— Task brief —
Retype, exactly as they appear below, the lines between the line holding "Open the Tools menu" and the line holding "Select the rank 4 row starting with Norway", both ends included.

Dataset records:

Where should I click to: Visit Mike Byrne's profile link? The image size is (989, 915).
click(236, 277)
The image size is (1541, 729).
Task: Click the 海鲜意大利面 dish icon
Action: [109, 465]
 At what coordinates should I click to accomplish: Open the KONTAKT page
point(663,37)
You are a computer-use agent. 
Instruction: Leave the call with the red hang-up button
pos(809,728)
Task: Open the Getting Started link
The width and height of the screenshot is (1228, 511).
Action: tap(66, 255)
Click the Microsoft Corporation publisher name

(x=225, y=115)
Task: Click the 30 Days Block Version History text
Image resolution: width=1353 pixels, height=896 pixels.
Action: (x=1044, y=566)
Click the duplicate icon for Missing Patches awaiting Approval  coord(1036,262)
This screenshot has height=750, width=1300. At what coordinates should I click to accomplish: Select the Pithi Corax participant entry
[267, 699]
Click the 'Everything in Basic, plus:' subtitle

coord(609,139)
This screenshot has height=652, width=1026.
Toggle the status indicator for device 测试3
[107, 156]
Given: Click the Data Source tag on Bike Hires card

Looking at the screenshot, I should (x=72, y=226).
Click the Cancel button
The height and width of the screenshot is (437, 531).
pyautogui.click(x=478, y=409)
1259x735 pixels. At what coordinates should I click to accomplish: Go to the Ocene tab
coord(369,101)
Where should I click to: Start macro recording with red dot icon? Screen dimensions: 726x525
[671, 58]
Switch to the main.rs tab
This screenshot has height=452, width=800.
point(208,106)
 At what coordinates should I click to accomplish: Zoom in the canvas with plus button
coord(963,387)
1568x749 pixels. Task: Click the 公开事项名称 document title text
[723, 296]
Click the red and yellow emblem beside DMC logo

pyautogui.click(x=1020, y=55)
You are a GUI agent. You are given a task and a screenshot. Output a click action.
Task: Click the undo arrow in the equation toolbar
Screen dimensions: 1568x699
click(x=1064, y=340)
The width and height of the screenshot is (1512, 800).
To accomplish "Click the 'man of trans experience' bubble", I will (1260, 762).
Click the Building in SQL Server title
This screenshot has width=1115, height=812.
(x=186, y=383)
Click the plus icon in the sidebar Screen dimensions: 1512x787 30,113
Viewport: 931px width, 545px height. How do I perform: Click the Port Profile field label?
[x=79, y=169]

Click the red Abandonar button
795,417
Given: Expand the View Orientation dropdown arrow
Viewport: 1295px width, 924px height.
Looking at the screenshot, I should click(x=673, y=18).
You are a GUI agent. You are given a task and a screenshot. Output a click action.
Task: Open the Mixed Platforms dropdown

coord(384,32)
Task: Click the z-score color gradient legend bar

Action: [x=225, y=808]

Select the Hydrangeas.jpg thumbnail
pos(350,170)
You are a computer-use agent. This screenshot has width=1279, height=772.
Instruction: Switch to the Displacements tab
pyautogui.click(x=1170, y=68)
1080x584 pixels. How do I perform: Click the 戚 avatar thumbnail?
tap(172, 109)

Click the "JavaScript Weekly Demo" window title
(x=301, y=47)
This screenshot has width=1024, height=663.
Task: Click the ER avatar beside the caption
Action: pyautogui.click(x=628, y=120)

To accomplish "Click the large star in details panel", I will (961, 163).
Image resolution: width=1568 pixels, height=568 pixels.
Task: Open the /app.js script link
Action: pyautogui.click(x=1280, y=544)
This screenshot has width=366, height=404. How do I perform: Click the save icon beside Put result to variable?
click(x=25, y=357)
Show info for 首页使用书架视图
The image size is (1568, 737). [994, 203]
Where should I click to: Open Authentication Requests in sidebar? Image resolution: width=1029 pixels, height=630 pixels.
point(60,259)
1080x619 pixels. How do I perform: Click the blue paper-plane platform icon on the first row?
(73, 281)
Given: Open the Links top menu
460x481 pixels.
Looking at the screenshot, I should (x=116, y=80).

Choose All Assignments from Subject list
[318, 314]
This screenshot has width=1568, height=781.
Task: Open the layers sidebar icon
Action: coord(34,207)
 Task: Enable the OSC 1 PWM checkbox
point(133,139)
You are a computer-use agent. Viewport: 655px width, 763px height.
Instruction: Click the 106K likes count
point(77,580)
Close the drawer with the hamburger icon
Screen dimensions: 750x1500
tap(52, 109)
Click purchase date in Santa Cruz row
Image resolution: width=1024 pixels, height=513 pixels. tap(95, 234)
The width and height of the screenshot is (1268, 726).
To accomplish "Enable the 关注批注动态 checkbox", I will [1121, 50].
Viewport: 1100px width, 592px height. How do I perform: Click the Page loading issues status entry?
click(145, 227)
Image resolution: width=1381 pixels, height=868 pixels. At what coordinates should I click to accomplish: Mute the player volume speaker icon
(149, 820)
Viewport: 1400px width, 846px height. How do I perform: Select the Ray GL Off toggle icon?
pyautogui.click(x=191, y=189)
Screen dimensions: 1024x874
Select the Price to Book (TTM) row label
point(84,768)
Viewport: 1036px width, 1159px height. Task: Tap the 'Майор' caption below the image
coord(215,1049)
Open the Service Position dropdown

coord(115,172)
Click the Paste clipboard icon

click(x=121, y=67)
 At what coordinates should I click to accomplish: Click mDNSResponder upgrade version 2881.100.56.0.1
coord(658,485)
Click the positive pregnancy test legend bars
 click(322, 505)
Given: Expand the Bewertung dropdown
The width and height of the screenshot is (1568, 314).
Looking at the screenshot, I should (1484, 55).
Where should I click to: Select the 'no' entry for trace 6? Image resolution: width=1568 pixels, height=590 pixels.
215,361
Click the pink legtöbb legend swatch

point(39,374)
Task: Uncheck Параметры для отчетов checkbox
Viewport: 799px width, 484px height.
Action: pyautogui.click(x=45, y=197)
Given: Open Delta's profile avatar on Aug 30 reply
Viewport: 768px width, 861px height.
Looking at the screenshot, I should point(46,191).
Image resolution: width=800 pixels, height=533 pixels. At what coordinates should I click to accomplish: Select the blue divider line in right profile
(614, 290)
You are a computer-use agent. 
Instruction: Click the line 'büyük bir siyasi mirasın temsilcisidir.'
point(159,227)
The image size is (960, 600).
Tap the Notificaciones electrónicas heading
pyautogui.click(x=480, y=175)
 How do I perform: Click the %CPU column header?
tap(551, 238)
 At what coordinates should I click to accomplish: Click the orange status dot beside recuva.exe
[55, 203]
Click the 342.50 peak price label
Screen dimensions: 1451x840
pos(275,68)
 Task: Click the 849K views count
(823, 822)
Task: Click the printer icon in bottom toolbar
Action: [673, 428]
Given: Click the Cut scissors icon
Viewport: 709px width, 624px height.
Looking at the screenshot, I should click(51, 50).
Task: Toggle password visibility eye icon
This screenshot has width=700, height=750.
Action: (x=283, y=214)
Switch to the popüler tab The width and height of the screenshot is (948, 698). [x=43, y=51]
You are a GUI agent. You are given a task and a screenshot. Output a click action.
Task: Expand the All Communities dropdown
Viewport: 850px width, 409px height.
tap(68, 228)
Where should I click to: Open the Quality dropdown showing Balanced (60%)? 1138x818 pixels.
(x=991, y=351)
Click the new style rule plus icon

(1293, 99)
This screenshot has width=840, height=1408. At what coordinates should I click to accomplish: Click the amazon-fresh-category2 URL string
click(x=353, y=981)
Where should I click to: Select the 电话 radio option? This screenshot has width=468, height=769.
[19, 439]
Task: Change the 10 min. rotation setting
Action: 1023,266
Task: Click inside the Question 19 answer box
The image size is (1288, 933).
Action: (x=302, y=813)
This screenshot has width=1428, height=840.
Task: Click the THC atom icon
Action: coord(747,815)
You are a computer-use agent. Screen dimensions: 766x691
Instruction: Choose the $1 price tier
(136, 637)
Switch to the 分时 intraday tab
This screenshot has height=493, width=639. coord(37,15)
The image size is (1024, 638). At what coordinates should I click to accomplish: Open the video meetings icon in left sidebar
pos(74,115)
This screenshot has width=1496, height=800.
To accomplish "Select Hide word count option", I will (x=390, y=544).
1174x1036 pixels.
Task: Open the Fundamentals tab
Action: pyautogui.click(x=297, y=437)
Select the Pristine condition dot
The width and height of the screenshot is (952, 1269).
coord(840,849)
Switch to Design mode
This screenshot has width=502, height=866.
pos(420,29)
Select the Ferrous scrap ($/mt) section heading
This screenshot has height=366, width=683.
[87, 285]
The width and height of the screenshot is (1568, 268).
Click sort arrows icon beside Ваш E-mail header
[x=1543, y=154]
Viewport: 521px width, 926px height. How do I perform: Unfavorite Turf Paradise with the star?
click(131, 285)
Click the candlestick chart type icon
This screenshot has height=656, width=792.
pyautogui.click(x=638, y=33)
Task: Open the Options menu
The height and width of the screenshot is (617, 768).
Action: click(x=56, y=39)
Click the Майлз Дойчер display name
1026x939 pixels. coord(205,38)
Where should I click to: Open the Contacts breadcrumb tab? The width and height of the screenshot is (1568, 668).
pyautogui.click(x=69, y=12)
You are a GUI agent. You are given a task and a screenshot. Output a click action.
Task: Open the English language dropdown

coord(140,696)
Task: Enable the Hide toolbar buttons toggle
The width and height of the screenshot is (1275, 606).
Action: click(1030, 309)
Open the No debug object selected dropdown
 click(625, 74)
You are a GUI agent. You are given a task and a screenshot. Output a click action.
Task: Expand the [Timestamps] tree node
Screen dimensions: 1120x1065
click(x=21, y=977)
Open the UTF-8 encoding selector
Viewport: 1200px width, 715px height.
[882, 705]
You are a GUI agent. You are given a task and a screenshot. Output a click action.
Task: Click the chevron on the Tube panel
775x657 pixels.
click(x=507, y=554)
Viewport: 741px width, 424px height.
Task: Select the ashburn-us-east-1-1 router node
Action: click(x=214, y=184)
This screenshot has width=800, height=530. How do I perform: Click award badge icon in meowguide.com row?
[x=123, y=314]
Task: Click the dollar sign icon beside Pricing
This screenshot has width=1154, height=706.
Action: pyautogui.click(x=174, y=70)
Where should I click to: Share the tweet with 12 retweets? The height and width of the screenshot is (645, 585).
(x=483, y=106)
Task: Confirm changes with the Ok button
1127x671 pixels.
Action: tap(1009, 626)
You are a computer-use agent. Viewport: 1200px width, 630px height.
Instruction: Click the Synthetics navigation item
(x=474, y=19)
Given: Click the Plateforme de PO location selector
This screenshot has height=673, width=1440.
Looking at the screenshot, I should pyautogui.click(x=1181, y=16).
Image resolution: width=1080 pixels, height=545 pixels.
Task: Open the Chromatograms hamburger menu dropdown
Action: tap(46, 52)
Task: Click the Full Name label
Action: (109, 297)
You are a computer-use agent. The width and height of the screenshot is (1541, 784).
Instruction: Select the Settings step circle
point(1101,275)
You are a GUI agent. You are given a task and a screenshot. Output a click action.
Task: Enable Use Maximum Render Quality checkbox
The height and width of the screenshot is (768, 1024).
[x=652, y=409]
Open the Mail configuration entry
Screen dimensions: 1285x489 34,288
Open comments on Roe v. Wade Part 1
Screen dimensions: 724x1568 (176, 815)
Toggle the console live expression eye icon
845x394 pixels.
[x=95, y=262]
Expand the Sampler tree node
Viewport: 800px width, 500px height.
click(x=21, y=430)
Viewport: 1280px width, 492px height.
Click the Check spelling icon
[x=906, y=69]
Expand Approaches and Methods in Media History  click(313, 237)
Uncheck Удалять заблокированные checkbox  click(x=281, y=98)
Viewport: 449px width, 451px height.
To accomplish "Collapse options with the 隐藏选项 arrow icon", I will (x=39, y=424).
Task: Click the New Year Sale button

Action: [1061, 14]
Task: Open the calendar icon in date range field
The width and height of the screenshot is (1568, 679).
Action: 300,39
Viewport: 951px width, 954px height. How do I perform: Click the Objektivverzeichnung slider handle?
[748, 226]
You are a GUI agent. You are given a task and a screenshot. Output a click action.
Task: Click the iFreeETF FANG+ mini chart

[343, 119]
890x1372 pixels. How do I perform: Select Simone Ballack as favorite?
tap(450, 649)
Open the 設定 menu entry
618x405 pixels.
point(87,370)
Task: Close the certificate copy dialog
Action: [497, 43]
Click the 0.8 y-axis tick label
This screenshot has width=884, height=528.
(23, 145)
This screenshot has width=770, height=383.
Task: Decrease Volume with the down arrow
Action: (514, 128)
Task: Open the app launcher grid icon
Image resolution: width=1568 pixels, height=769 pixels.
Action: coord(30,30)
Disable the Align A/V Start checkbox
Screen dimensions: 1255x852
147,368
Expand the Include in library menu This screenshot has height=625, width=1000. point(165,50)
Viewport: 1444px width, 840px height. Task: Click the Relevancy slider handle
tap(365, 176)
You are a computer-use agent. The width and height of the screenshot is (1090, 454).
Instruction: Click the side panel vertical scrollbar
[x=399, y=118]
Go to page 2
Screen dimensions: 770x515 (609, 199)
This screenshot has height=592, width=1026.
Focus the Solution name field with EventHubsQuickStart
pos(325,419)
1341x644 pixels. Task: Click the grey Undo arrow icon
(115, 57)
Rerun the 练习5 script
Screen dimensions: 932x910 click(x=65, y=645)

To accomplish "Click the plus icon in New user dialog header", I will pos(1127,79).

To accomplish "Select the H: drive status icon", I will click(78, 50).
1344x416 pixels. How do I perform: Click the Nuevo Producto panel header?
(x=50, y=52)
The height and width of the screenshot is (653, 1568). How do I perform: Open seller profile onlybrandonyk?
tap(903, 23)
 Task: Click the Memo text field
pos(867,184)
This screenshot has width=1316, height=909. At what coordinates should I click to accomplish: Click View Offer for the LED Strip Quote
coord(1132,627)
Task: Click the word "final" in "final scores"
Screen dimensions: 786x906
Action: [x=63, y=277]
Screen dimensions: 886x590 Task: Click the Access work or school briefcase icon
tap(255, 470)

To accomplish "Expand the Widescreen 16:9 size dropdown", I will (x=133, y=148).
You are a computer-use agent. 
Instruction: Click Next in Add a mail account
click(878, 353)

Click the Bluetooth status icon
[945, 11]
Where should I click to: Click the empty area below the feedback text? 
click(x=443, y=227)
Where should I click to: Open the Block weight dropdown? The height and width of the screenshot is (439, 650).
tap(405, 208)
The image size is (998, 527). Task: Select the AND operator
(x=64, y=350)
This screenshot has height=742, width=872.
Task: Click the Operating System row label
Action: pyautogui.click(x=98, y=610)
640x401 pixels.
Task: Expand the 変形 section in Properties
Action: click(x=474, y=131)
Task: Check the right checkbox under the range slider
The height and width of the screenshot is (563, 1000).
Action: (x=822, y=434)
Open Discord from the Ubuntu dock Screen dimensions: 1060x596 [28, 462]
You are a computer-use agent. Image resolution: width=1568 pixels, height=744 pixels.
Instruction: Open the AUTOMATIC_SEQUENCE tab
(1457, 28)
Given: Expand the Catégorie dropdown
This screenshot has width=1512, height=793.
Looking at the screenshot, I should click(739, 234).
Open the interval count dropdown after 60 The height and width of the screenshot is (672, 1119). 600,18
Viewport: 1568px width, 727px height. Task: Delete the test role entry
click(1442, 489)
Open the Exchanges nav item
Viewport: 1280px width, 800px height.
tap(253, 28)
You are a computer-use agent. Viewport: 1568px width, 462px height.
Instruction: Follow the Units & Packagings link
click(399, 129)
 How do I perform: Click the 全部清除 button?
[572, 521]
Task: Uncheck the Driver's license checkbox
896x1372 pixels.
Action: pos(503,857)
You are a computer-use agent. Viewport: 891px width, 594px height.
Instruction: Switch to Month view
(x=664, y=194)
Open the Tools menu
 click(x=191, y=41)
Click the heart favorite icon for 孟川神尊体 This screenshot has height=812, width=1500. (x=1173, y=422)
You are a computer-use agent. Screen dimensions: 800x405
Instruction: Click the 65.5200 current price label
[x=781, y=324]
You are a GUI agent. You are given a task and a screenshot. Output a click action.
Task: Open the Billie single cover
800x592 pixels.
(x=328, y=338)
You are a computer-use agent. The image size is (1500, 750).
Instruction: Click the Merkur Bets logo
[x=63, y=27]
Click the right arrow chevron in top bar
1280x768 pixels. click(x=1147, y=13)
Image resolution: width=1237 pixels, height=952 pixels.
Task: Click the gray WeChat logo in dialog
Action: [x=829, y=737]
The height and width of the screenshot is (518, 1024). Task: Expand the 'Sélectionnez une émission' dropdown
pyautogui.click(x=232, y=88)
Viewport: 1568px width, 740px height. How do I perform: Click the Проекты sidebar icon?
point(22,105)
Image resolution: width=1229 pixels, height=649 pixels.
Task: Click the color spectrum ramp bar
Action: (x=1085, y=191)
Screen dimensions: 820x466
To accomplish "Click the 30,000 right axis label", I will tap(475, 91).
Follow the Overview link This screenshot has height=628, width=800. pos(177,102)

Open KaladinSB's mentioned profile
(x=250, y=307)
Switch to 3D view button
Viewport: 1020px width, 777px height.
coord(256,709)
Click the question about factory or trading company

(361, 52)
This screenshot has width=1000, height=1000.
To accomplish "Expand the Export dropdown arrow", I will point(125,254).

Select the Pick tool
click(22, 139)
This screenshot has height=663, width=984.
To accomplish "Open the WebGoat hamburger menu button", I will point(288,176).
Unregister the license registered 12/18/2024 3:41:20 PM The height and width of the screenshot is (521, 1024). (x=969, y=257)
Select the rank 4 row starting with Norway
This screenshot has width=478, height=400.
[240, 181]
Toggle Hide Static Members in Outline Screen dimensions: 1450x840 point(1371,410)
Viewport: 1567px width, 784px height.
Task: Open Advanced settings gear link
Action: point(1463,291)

— Task answer —
Open the Tools menu
 click(x=191, y=41)
Click the heart favorite icon for 孟川神尊体 This screenshot has height=812, width=1500. (x=1173, y=422)
You are a computer-use agent. Screen dimensions: 800x405
Instruction: Click the 65.5200 current price label
[x=781, y=324]
You are a GUI agent. You are given a task and a screenshot. Output a click action.
Task: Open the Billie single cover
800x592 pixels.
(x=328, y=338)
You are a computer-use agent. The image size is (1500, 750).
Instruction: Click the Merkur Bets logo
[x=63, y=27]
Click the right arrow chevron in top bar
1280x768 pixels. click(x=1147, y=13)
Image resolution: width=1237 pixels, height=952 pixels.
Task: Click the gray WeChat logo in dialog
Action: [x=829, y=737]
The height and width of the screenshot is (518, 1024). Task: Expand the 'Sélectionnez une émission' dropdown
pyautogui.click(x=232, y=88)
Viewport: 1568px width, 740px height. How do I perform: Click the Проекты sidebar icon?
point(22,105)
Image resolution: width=1229 pixels, height=649 pixels.
Task: Click the color spectrum ramp bar
Action: (x=1085, y=191)
Screen dimensions: 820x466
To accomplish "Click the 30,000 right axis label", I will tap(475, 91).
Follow the Overview link This screenshot has height=628, width=800. pos(177,102)

Open KaladinSB's mentioned profile
(x=250, y=307)
Switch to 3D view button
Viewport: 1020px width, 777px height.
coord(256,709)
Click the question about factory or trading company

(361, 52)
This screenshot has width=1000, height=1000.
To accomplish "Expand the Export dropdown arrow", I will point(125,254).

Select the Pick tool
click(22, 139)
This screenshot has height=663, width=984.
To accomplish "Open the WebGoat hamburger menu button", I will point(288,176).
Unregister the license registered 12/18/2024 3:41:20 PM The height and width of the screenshot is (521, 1024). (x=969, y=257)
Select the rank 4 row starting with Norway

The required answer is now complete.